What is best way to create invalidation after cloud formation created cloud front?

Question

I am creating a completely serverless solution which will create an s3 bucket and CloudFront too. Using cloud formation template from bitbucket pipeline

I also want to create invalidate for CloudFront.

1) is it possible to create invalidation in cloud formation?

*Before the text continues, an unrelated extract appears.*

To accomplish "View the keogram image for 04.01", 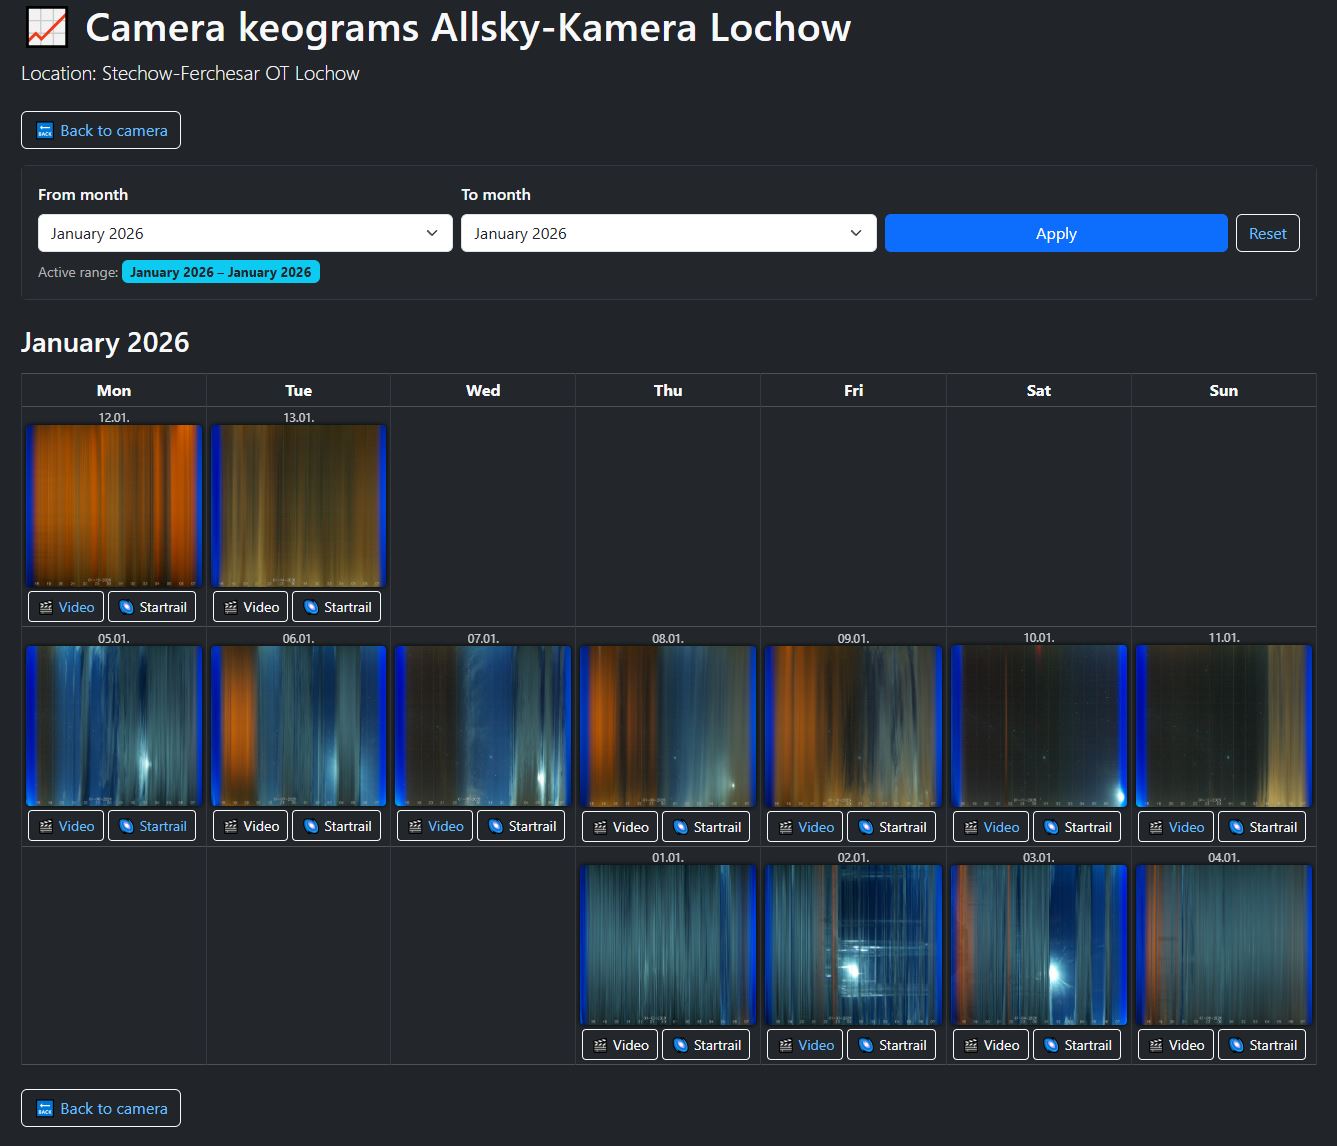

2) If no, then how can I get distribution id from my cloud formation and then create the invalidation using aws cli

CFDistribution:
Type: 'AWS::CloudFront::Distribution'
DependsOn: UIBucket
Properties:
  DistributionConfig:
    Aliases:
      - !Sub "${AppSubDomain}.${SSMDomain}"
    Origins:
      - DomainName: !GetAtt UIBucket.DomainName
        Id: S3BucketOrigin
        S3OriginConfig:
          OriginAccessIdentity: !Join
            - ''
            - - 'origin-access-identity/cloudfront/'
              - !Ref CFOriginAccessIdentity
    Comment: !Sub 'CloudFront origin for ${AppSubDomain}.${SSMDomain}'
    DefaultCacheBehavior:
      AllowedMethods:
        - GET
        - HEAD
        - OPTIONS
      TargetOriginId: S3BucketOrigin
      ForwardedValues:
        QueryString: 'false'
        Cookies:
          Forward: none
      ViewerProtocolPolicy: redirect-to-https
    DefaultRootObject: index.html
    Enabled: 'true'
    HttpVersion: http2
    PriceClass: PriceClass_All
    ViewerCertificate:
      AcmCertificateArn: !Ref SSMWildcardCertificateARN
      SslSupportMethod: sni-only
  Tags:
    - Key: "Type"
      Value: "Host"
    - Key: "Product"
      Value: !Ref Product
    - Key: "Environment"
      Value: !Ref SSMEnvironment

Answer 1

I use CloudFront with CloudFormation too and I didn' find a way to create invalidation using CloudFormation. If you check AWS Docs, CloudFormation allows 3 types related to CloudFront

CloudFront
  AWS::CloudFront::CloudFrontOriginAccessIdentity
  AWS::CloudFront::Distribution
  AWS::CloudFront::StreamingDistribution

and none of these create an invalidation. Answering your first question:

1) is it possible to create invalidation in cloud formation?

No.

2) If no, then how can I get distribution id from my cloud formation and then create the invalidation using aws cli

You can add distribution to CloudFormation template output:

Outputs:
  CloudFrontDistributionID:
    Description: 'CloudFront distribution ID'
    Value: !Ref CloudFrontDistribution
  CloudFrontURL:
    Description: 'CloudFront URL'
    Value:!GetAtt CloudFrontDistribution.DomainName

save distribution ID using bash (check this question):

$ distributionId=${aws cloudformation describe-stacks --stack-name MY_STACK --query "Stacks[0].Outputs[?OutputKey=='CloudFrontDistributionID'].OutputValue" --output text}

and, finally, create CloudFront invalidation:

$ aws cloudfront create-invalidation --distribution-id $distributionId --paths /index.html /error.html

Answer 2

You could use CloudFormation custom resources as well. You create a Lambda as a Custom Resource and invalidate the CloudFront cache there.